Touring the Burnaby operations of Interactive Netcasting Services Inc. (Insinc) is like sifting through a dot-com archeological dig. At the core of the former warehouse is a massive server barn built during the heyday of the Internet boom in the late 1990s.
Racks of hardware bask in the green glow of blinking LED lights, cooled by an intricate grid of ventilation pipes fixed to the ceiling two floors above. On the second floor is a gallery of offices overlooking the brain centre below. In one corner sit the remains of a short-lived venture: live Internet radio. A swivel chair gathers dust in the darkened cubicle before a disused turntable and long-silent microphone.

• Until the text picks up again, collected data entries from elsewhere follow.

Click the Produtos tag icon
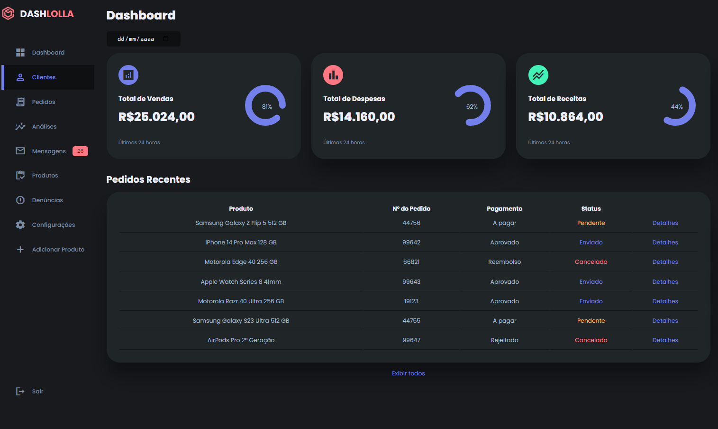[x=20, y=175]
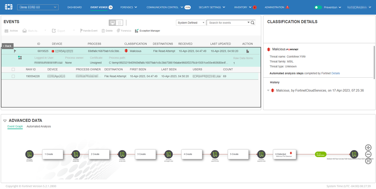Click the Back button
Image resolution: width=376 pixels, height=189 pixels.
point(8,46)
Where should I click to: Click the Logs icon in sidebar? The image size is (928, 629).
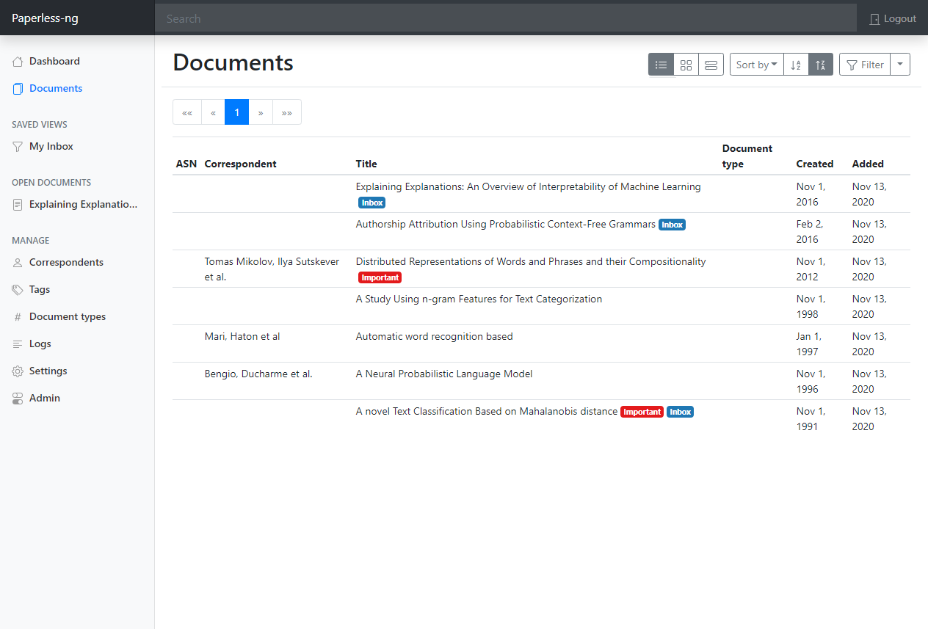tap(18, 344)
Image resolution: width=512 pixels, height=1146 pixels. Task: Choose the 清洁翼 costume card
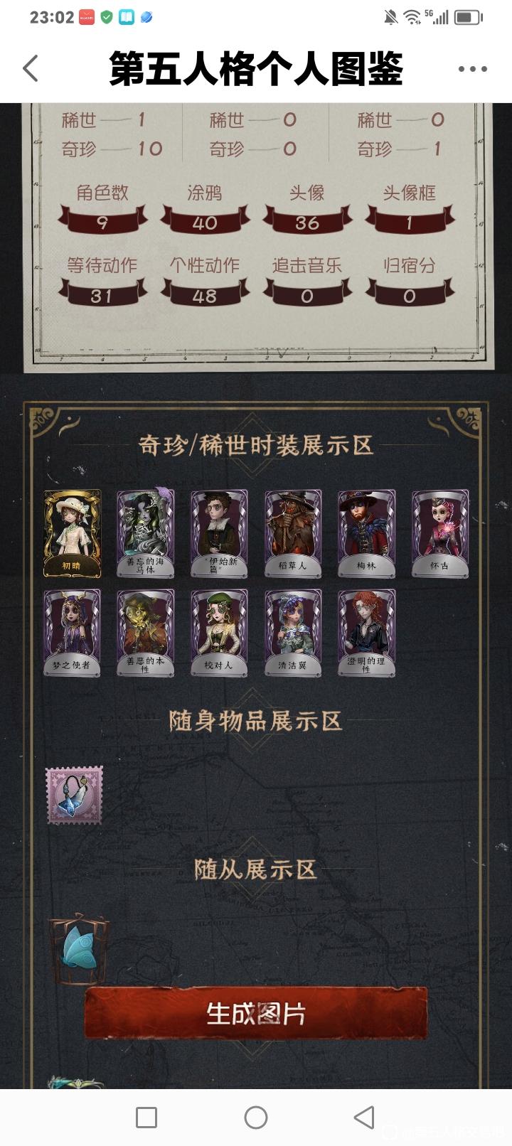293,633

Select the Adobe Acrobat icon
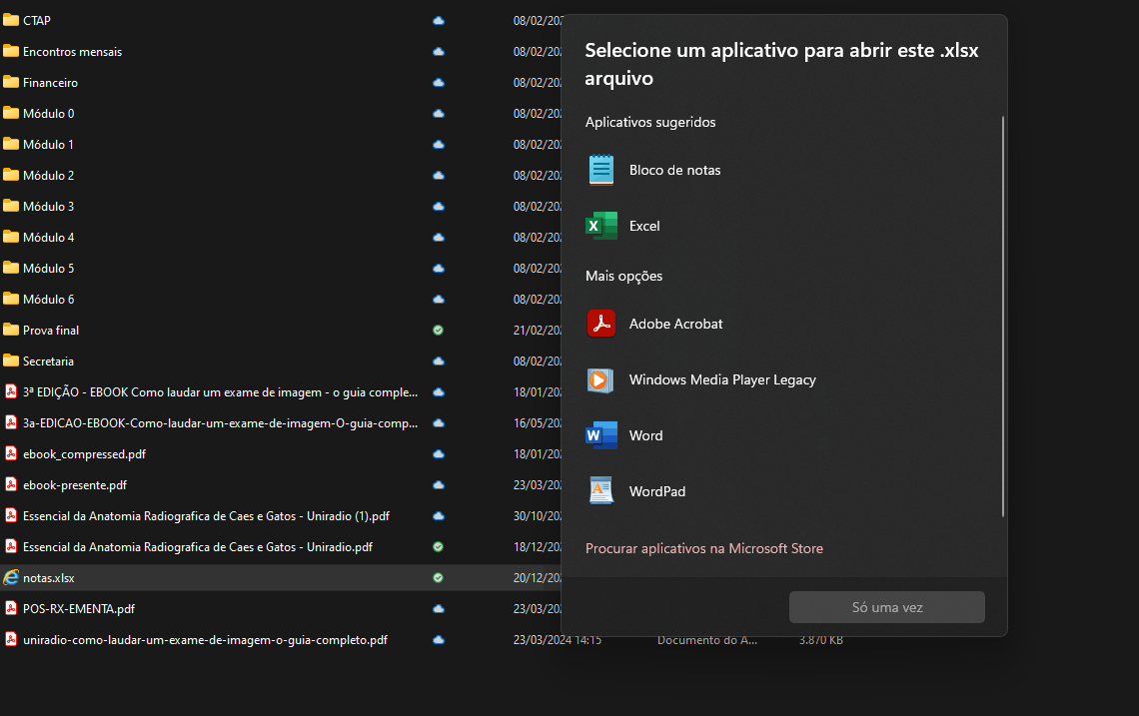click(x=601, y=324)
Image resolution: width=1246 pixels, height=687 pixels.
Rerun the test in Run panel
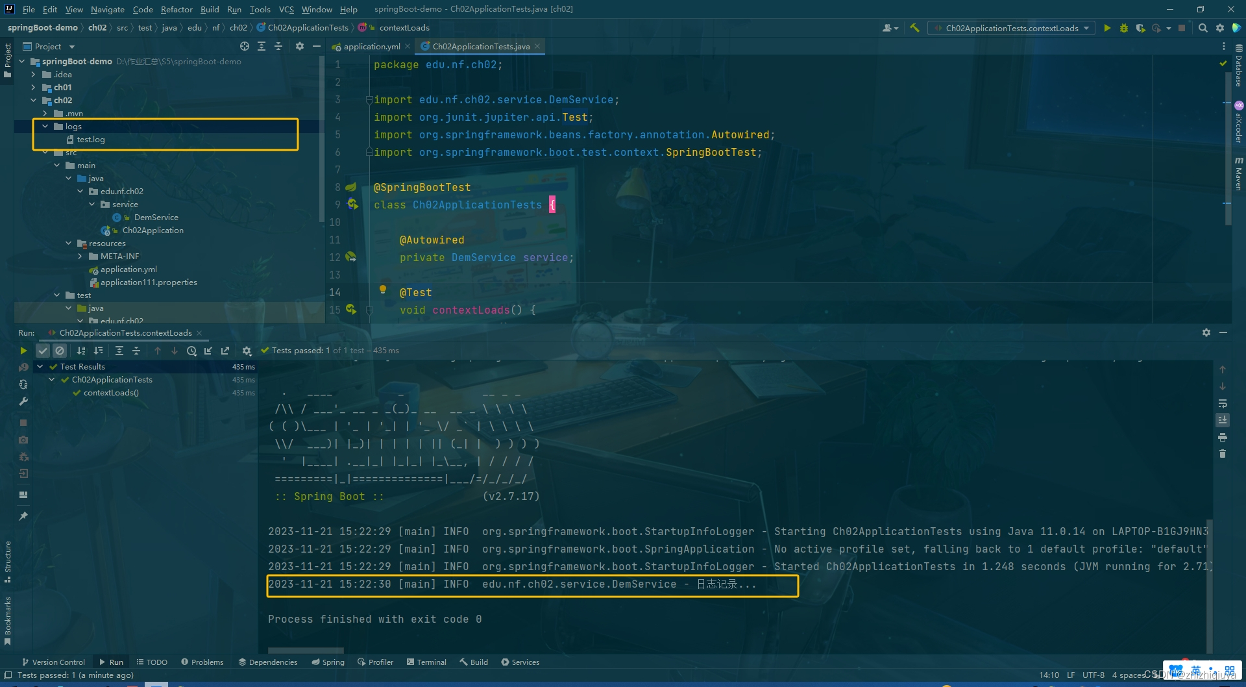click(x=23, y=351)
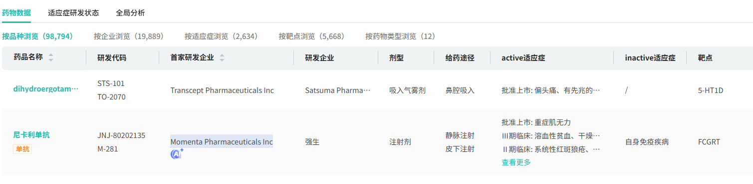This screenshot has width=753, height=184.
Task: Click the AI icon under Momenta Pharmaceuticals
Action: (x=177, y=154)

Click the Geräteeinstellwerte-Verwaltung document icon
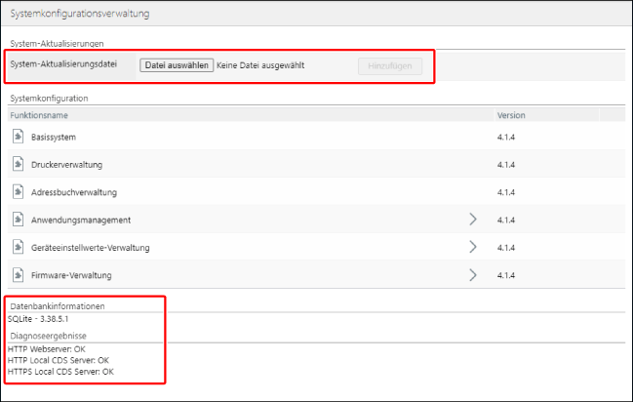coord(19,248)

Around the corner, the building comes to life in the command centre that has recently brought all those servers back to life. A technician watches over a bank of video monitors displaying signals from around the world, pulled in by dozens of rooftop satellite dishes. This morning, images of horse races flicker across the screens as the bits and bytes are routed to the servers below, then webcast to Internet subscribers through Insinc’s mediaontap.com website. Like a lot of Vancouver Internet companies, Insinc survived the dot-com implosion of 2000-2001 and is gearing up for round two. Also like a lot of others, it has taken away some hard-earned lessons in the hope that this time around the dot-com boom will have some staying power. Observers could be excused for thinking it all looks a lot like the party of 1999. Kids in their basements are creating websites that sell for billions. Local start-ups are pitching unlikely plans to dominate global markets. A few stunning success stories – such as Google Inc.’s November 2006 purchase of YouTube for US$1.65 billion and News Corp.’s 2005 purchase of MySpace for US$580 million – have rekindled dreams of insane wealth built upon a “new economy.”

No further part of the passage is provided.